Modify your program from Exercise 1e that takes in an integer, initializes an array of characters with that length, takes in characters until the array is full, and then prints the string. For this exercise, print each character with tabbed spacing. Use only a single printf or fprintf statement.

  1. Now modify your code to use the format %ns, where n is some number, instead of a tab to separate each letter.
  2. List one advantage and one disadvantage of each method of spacing.

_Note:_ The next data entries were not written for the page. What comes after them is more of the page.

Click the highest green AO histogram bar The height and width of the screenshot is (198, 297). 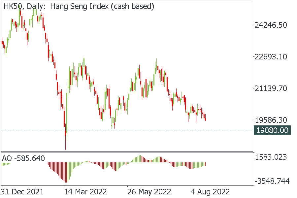[140, 159]
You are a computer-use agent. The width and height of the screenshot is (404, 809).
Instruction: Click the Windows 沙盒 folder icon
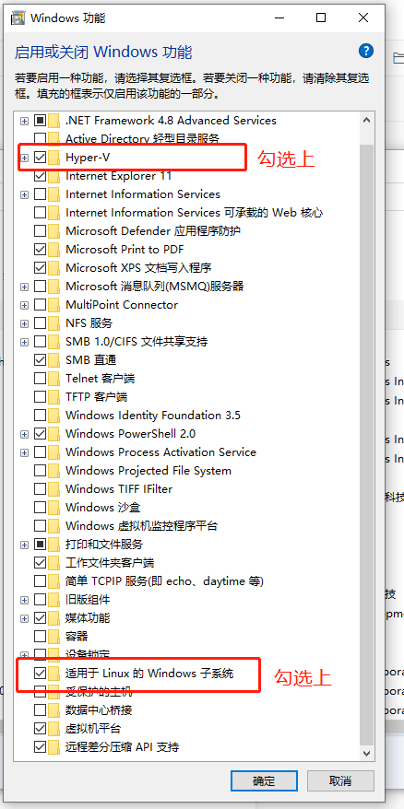click(x=54, y=507)
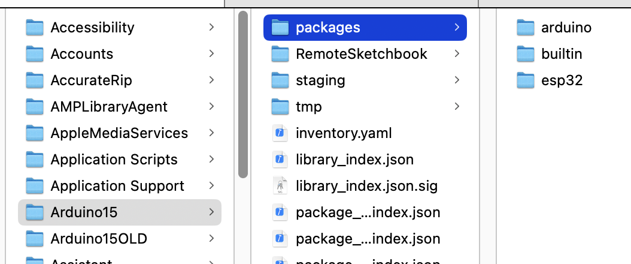Click the arduino folder icon
This screenshot has width=631, height=264.
[x=525, y=28]
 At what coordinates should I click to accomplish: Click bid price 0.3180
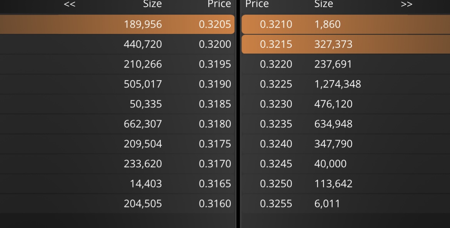[215, 124]
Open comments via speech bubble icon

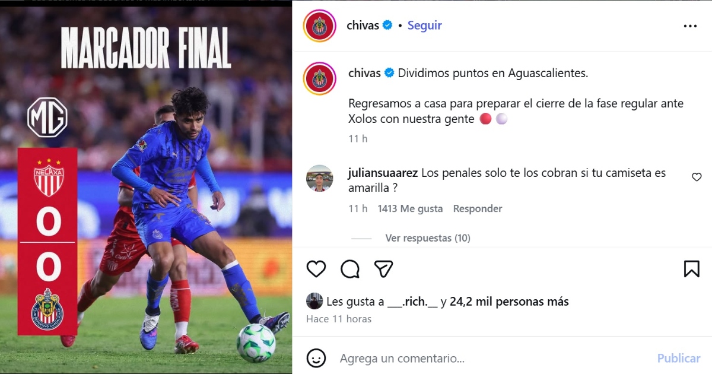coord(350,269)
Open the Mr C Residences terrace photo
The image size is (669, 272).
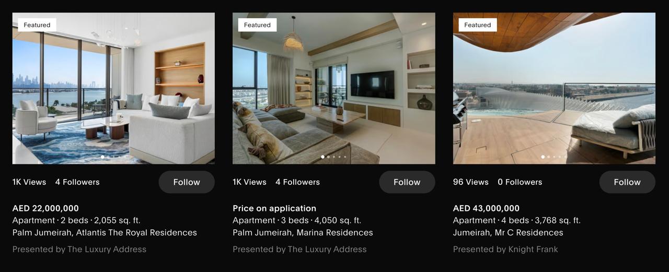coord(554,88)
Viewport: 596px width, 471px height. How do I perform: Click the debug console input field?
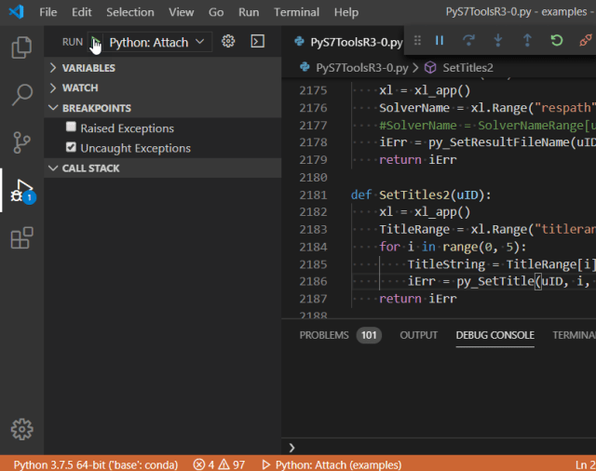tap(438, 448)
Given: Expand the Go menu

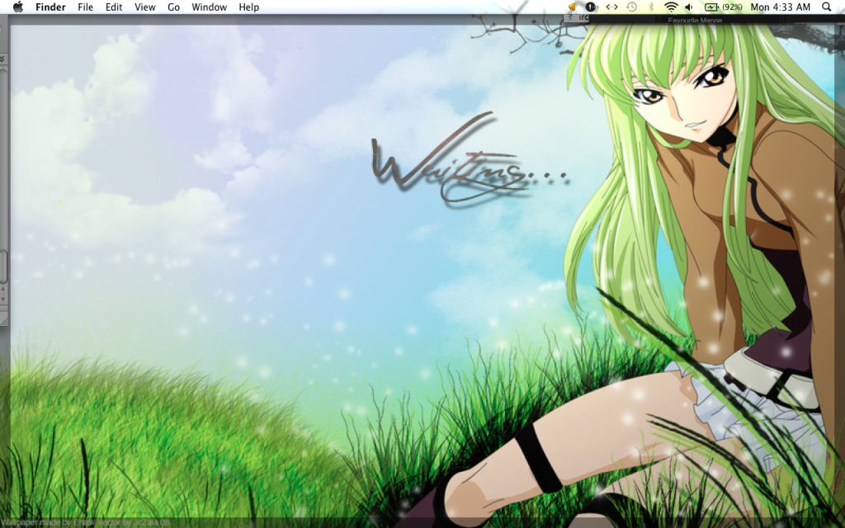Looking at the screenshot, I should click(174, 7).
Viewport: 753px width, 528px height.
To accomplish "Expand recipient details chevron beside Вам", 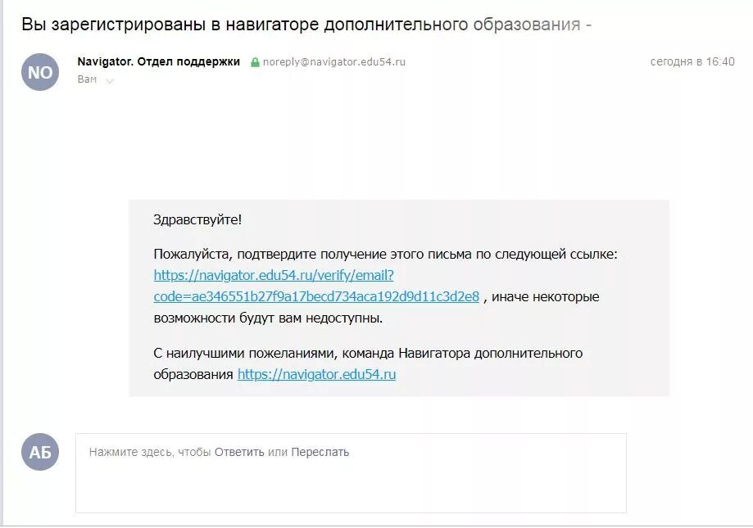I will (x=110, y=81).
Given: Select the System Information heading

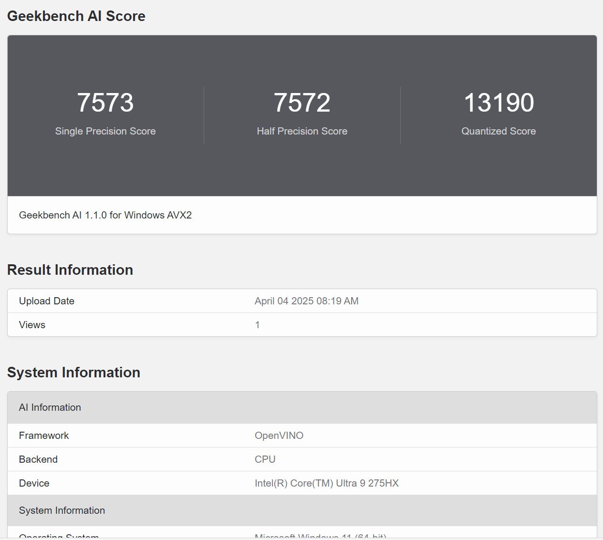Looking at the screenshot, I should 73,372.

Exercise 5: Formatted Binary Conversion Output

In the section on data representation, you learned about the computer's binary representation of decimal numbers. Use what you learned to write a short program that prints the numbers 0 to 32 and their binary representations. Sample output is below:

Conversion Table for Integers and Binary
   Numbers          Binary Representation
      0                    000000
      1                    000001
      2                    000010
      3                    000011
      4                    000100
      5                    000101
      6                    000110
      7                    000111
      8                    001000
      9                    001001
              ...
     28                    011100
     29                    011101
     30                    011110
     31                    011111
     32                    100000

Reminder: Complete Evaluation Form

When you have finished this lab, be sure to fill out its evaluation form in the "Lab Evaluation" section for CSC 161 on Pioneer Web.